The selection of the chairperson proceeded with difficulty. Rengo found itself in an unusual situation where it had to extend the deadline for filing candidacies after the nomination committee failed to narrow down candidates due to some prospective candidates’ flatly refusing to run even though they were recommended by the committee. Rengo urgently needs to regain its unifying force with the launch of the new leadership.


Rengo was launched in a merger between the now-defunct General Council of Trade Unions of Japan (Sohyo), comprising public sector labor organizations, and the now-defunct Japanese Confederation of Labor (Domei), made up of private sector labor groups, on broad common interests. Rengo’s support is also split between the Constitutional Democratic Party of Japan (CDPJ) and the Democratic Party for the People (DPFP), resulting in frequent conflicts over policies. Rengo should be involved in politics by focusing on its primary role of improving the treatment and environment for workers.


A priority issue for Rengo is to continuously raise the wage level, which is showing little growth. To achieve that goal, improving Japan’s labor productivity, the lowest among the Group of Seven major advanced nations, will be fundamental. There is a need to review workstyles and enhance the skills of regular and non-regular workers. It is hoped that Rengo will actively lobby management to develop [workers’] skills.


It is also hoped that Rengo will squarely face the mobility of employment. Company unions, which are unique to Japan, tend to become inward-looking. Cooperation beyond the boundaries of companies is required to create an environment where workers can change jobs free of anxiety. To that end, Rengo needs to demonstrate leadership.


The smooth transfer of labor to digital and other growth areas is indispensable for supporting people who have lost their jobs. We suggest that Rengo create a model for career training by joining hands with a labor union in the information and technology (IT) industry.

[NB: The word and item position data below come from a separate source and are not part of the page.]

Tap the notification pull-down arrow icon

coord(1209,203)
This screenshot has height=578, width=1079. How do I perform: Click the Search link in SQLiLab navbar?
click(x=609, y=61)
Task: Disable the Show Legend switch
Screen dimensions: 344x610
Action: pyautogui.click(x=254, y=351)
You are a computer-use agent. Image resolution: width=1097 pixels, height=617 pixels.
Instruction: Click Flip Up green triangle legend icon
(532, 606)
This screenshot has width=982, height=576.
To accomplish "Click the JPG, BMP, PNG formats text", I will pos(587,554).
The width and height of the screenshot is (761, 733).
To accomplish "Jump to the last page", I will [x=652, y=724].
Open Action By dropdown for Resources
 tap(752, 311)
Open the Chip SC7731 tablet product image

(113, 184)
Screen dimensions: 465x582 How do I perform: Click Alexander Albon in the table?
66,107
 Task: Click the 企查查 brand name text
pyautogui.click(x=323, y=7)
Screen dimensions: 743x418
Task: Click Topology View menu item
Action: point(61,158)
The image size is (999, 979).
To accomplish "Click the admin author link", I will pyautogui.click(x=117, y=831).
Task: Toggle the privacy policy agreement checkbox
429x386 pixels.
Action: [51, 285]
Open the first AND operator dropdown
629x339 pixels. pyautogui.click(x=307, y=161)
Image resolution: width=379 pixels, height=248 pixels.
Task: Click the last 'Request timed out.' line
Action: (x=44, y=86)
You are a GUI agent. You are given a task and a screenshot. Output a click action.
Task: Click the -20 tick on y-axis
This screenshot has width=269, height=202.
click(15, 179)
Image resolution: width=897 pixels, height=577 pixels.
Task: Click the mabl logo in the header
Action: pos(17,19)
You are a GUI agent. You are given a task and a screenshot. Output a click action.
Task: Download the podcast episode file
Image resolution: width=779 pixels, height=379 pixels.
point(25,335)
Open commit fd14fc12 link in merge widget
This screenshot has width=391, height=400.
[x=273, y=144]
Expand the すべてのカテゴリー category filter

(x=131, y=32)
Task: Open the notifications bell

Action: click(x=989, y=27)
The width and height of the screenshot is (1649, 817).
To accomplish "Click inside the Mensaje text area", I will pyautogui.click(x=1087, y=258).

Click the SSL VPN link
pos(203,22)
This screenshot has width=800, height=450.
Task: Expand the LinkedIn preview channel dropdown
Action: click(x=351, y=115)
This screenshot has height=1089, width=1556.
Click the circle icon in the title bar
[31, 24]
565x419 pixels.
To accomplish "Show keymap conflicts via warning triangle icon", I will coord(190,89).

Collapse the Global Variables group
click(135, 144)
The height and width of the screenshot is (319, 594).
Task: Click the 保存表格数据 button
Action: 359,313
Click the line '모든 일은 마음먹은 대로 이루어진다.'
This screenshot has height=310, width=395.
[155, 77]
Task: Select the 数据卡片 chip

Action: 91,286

Rengo has launched a website that introduces how to deal with problems faced by freelancers. But the website has a membership of only 210. It needs to expand support for vulnerable freelancers as well as improve treatment for non-regular workers.


The labor union participation rate is less than 20% [in Japan]. According to a survey conducted by Rengo in March, only about 9% of respondents said they “know Rengo and its activities.” Rengo must take steps on its own to raise its profile.